Era già capitato due volte nella stagione regolare e in entrambe le occasioni come da pronostico si erano imposte le Vu Nere. Anche stavolta la Virtus cercherà di imporre le gerarchie nella serie (al meglio di tre gare) tra prima e ottava della griglia: non a caso i bolognesi puntano allo scudetto. Trento però proverà a fare lo sgambetto, ma soprattutto sarà curioso vedere i due fratelli (che hanno quattro anni di differenza: Saliou ne ha compiuti 22 l’altro ieri e Cheickh ne farà 18 a settembre) trovarsi faccia a faccia sul parquet.
Intanto Saliou continua la sua incredibile scalata. Nelle ultime settimane ha fatto scalpore la notizia di un suo probabile trasferimento nei college americani a cifre astronomiche: sembra che sia stato offerto un contratto annuale di 7 milioni di dollari lordi. Se ne riparlerà a fine stagione.
Nel frattempo la Lega Basket ha assegnato gli Awards 2026 ai migliori giocatori di Serie A, votati da club, media e tifosi, e Saliou si è aggiudicato due premi. Vince infatti la palma di migliore under 22 del campionato, precedendo Ndiaye (Cremona) e Torresani (Treviso). Ed è secondo nella classifica dei migliori giocatori italiani, dietro Della Valle (Brescia) e davanti a Casarin (Cremona). Già l’anno scorso Niang aveva ricevuto ben tre oscar, vincendo il premio di Most Improved Player of the Year (il giocatore più migliorato) e arrivando terzo tra i migliori italiani e tra gli under 22.

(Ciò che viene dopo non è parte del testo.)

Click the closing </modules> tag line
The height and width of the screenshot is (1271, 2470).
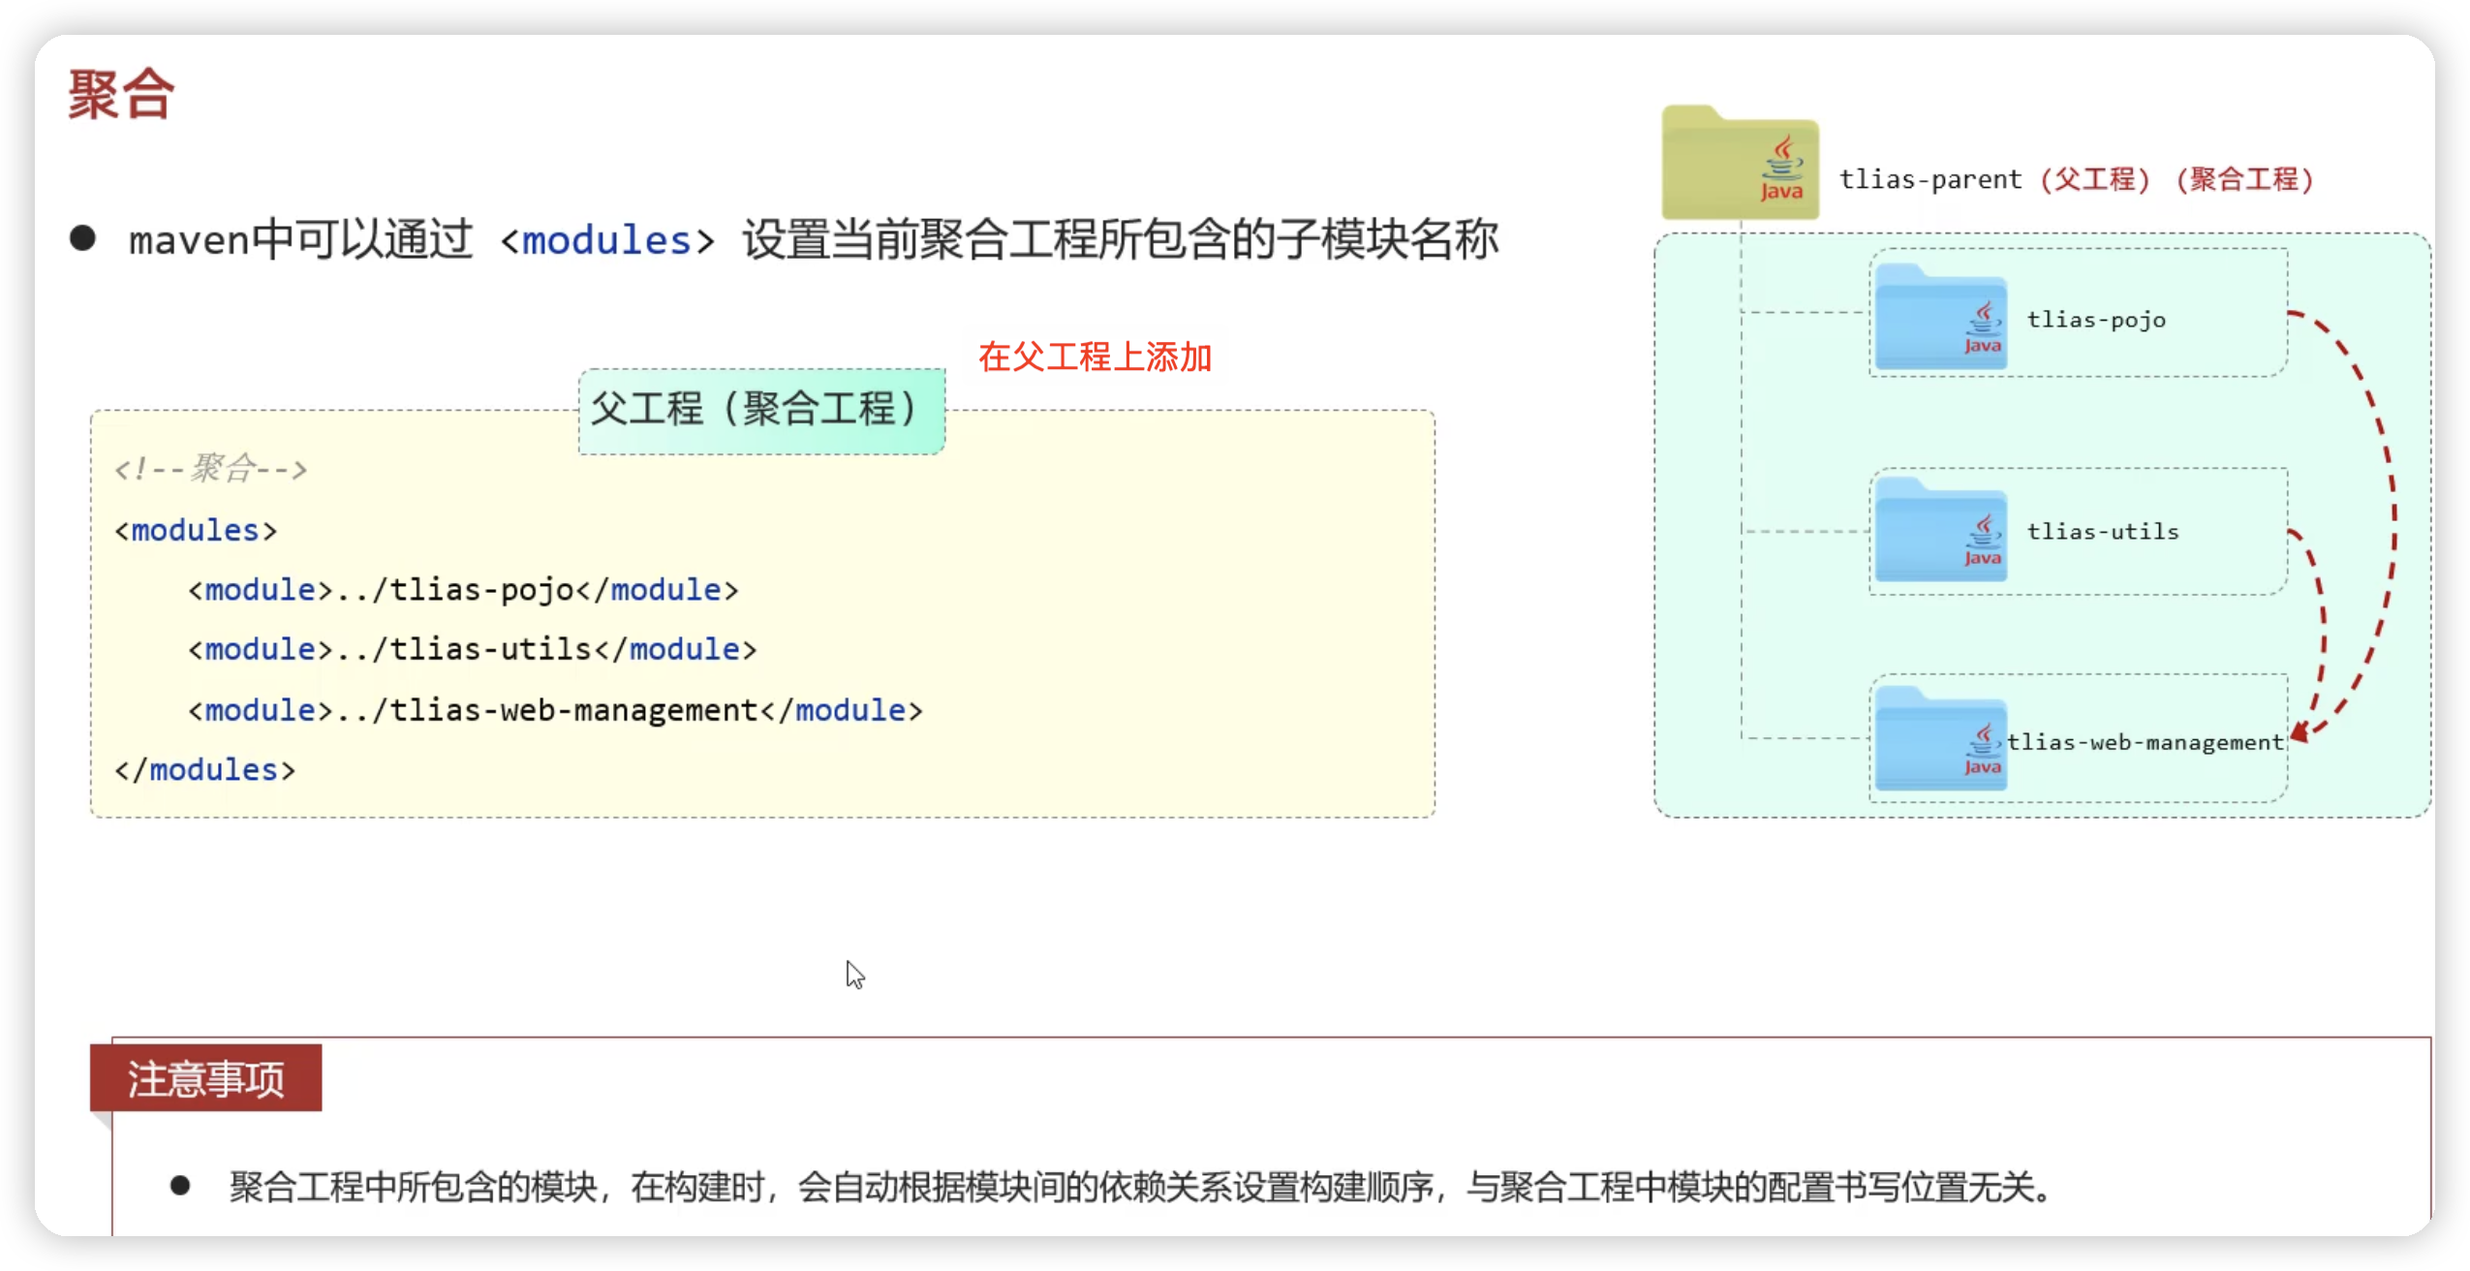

«È un premio che mi inorgoglisce e mi spinge a guardare avanti, mettendo sempre lo stesso impegno per cercare di migliorare – ha detto Niang al Corriere dello Sport –. Non ho mai considerato un obiettivo raggiunto come punto d’arrivo. E come potrei d’altronde, ho tanta strada da percorrere. Adesso mi concentro sul presente, che sono i playoff da giocare e uno scudetto da difendere».
Quanto al match di domenica con Trento, che ritrova da ex, «dovremo affrontare la serie concentrati. Trento è una squadra talentuosa, che se è in giornata può mettere in grande difficoltà chiunque. Affronterò mio fratello Cheickh, sarà un’emozione ma in campo resta un avversario. Dicono che sia più forte di me? Vedremo (ride), dovrà dimostrarlo in partita».
Niang ha parlato anche della sua prima stagione in Eurolega. «Mi ha dato tantissimo. Si gioca a ritmi forsennati, a giorni ravvicinati. Le squadre sono di un livello molto alto, composte da giocatori eccezionali. L’esperienza europea è fondamentale nella crescita di un giocatore».